### EXERCISE DETAILS
Copy word for word, please, the lines of the entries below running from the one containing "You are a computer-use" to the one containing "Instruction: Click the print icon on PI Board", both ends included.

### MATERIAL FOR THIS EXERCISE
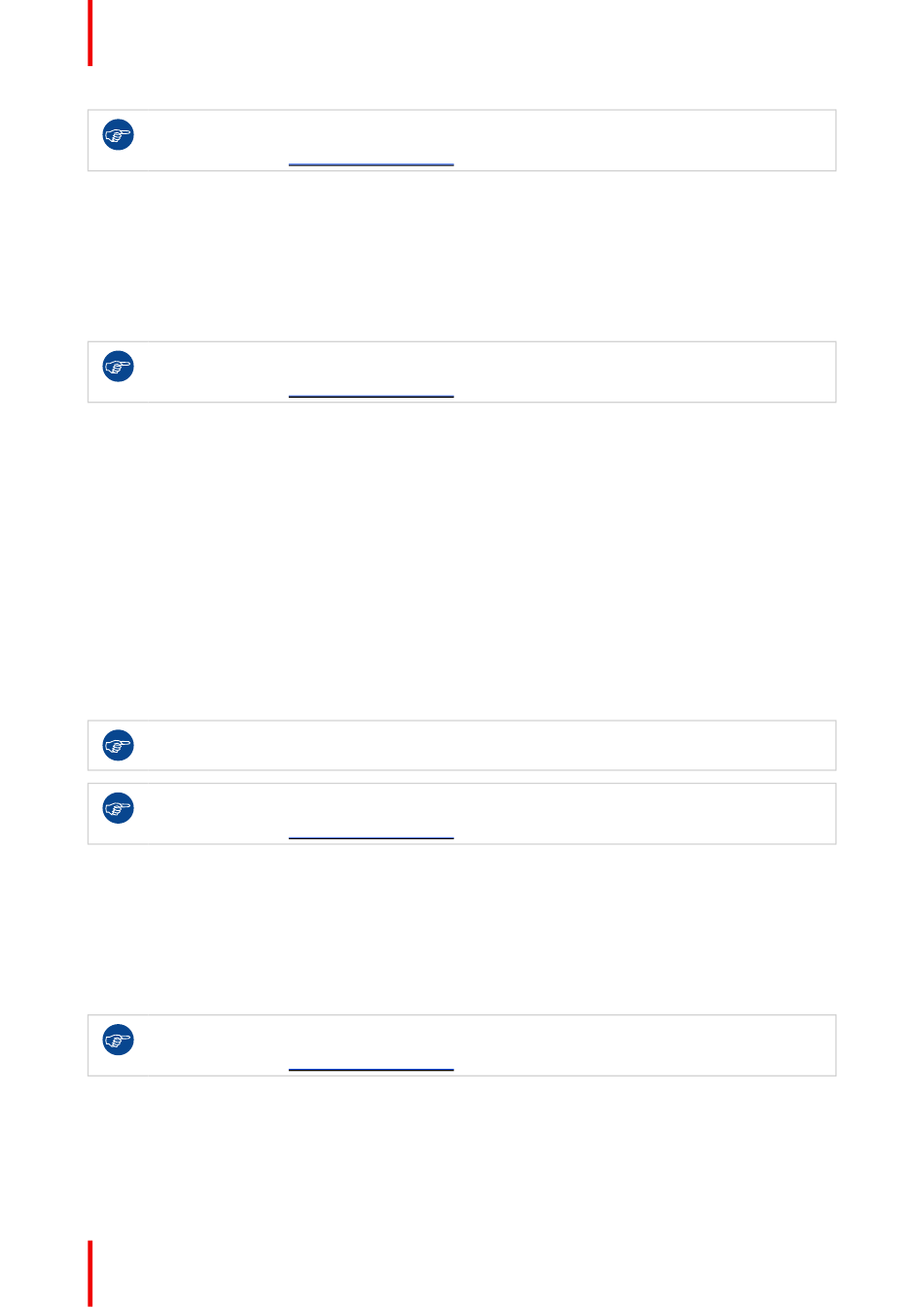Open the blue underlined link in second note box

==

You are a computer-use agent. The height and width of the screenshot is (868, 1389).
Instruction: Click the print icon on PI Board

--

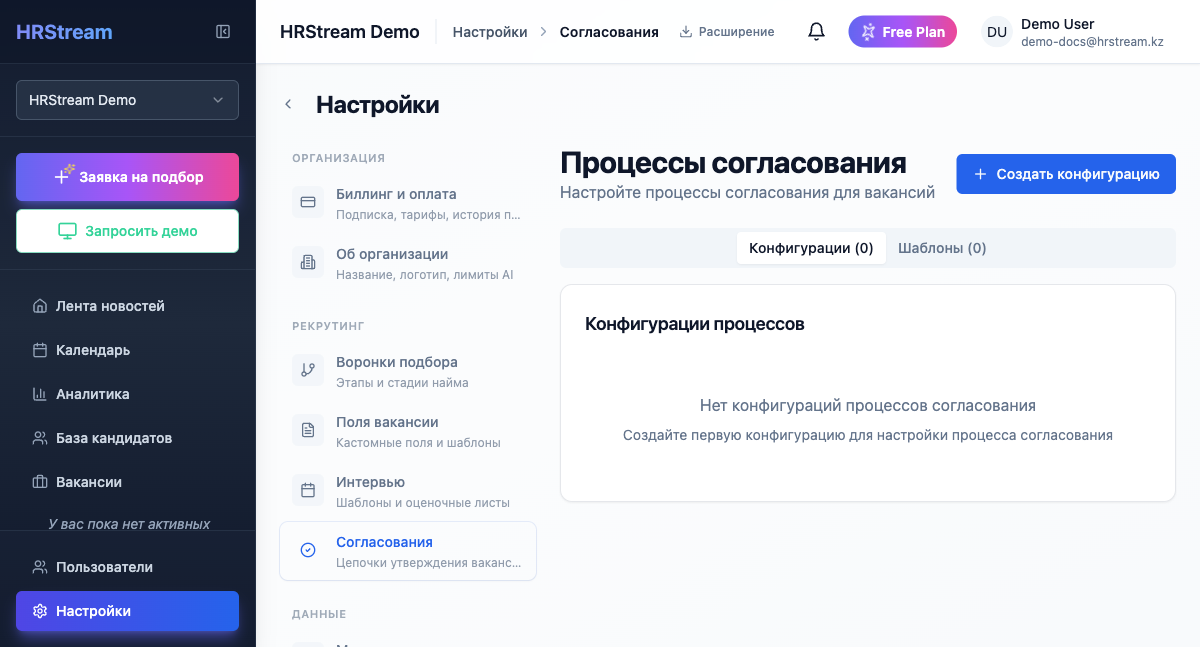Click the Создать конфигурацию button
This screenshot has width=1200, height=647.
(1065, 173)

### ANSWER AREA
You are a computer-use agent. The height and width of the screenshot is (868, 1389).
Instruction: Click the print icon on PI Board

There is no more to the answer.